• DATA LINES:
━━━━━━━━━━━━━━━━━━━━

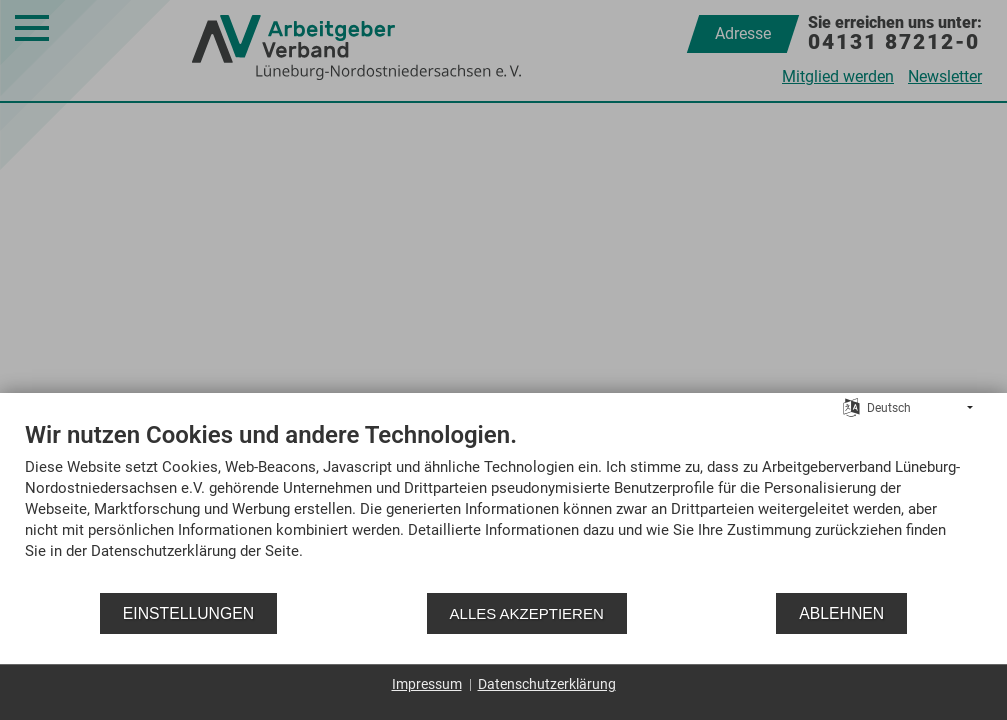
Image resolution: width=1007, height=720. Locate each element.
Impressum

━━━━━━━━━━━━━━━━━━━━

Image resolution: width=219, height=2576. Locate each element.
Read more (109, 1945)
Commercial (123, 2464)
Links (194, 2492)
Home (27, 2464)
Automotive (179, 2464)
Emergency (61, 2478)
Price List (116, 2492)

━━━━━━━━━━━━━━━━━━━━

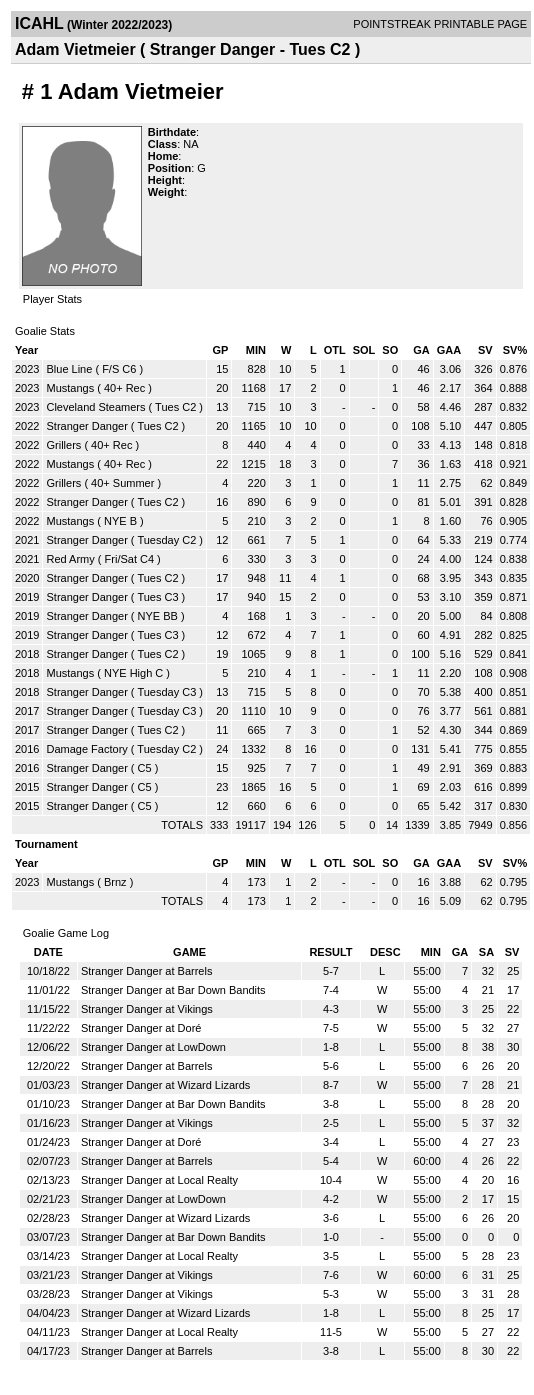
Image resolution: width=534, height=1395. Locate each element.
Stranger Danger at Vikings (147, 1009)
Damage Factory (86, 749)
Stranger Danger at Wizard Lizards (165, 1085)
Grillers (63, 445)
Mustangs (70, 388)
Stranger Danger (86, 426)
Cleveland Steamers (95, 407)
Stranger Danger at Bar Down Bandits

━━━━━━━━━━━━━━━━━━━━

• WORK TO COMPLETE:
Copy the lines of the material running from the line with "Cleveland Steamers (95, 407)" up to and including the line with "Stranger Danger at Bar Down Bandits", reproducing them without any change.

• EXERCISE RESPONSE:
Cleveland Steamers (95, 407)
Stranger Danger at Bar Down Bandits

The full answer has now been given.